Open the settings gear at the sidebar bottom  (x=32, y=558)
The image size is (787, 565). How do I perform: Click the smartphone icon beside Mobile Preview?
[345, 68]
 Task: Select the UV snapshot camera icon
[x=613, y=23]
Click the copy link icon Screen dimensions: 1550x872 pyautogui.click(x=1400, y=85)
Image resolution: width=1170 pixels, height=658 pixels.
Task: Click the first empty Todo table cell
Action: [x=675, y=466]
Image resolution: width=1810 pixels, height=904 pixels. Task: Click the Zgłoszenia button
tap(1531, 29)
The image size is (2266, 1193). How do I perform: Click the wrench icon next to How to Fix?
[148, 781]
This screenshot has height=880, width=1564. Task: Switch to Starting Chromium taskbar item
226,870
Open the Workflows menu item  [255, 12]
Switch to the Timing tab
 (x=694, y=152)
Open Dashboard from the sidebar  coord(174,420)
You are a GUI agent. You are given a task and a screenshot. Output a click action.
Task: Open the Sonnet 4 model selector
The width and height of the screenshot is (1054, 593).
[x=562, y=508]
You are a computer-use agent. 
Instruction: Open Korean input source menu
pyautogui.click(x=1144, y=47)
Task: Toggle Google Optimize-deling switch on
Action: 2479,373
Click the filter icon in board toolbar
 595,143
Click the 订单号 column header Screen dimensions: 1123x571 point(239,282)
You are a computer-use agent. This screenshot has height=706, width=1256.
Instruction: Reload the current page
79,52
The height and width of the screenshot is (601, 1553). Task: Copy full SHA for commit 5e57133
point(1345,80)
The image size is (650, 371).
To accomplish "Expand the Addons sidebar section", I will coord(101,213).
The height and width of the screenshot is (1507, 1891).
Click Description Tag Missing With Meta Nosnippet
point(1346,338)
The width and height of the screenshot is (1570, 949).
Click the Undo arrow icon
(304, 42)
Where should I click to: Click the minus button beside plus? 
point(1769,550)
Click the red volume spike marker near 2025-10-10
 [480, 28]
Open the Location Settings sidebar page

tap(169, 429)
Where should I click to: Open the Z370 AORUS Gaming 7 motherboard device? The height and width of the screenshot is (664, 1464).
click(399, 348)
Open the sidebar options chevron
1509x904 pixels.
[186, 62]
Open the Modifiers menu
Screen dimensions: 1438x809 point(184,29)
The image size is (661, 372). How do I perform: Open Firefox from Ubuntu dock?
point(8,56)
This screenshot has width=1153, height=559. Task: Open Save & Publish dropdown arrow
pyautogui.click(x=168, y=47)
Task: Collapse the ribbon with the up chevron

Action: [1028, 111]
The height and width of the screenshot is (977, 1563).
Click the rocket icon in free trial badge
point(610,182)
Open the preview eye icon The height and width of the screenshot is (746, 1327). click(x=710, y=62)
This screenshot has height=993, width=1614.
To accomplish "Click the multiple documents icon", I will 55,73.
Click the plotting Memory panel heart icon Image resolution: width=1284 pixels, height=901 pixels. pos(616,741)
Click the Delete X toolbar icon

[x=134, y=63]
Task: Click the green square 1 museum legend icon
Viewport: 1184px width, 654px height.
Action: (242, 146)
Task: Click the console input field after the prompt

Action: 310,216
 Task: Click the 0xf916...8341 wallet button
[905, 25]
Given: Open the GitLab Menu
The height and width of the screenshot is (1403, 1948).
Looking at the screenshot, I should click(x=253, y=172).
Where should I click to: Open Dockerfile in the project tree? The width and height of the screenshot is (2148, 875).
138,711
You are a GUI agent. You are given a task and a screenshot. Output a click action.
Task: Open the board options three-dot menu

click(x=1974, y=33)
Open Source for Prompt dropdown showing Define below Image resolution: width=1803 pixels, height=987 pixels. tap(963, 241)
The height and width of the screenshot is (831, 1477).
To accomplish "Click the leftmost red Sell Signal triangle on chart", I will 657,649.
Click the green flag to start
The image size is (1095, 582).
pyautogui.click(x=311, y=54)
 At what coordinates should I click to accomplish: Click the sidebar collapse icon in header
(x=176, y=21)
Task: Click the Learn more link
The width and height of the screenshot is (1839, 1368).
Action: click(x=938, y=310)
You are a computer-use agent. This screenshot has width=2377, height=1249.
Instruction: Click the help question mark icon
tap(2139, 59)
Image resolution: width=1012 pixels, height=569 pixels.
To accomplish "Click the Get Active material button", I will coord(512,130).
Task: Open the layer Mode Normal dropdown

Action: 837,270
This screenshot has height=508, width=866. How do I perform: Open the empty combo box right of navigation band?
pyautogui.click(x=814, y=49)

» The problem: If a line in the records contains "computer", report it.

» Answer to the problem:
You are a computer-use agent. 
You are a computer-use agent. This screenshot has height=706, width=1256.
You are a computer-use agent. This screenshot has width=2377, height=1249.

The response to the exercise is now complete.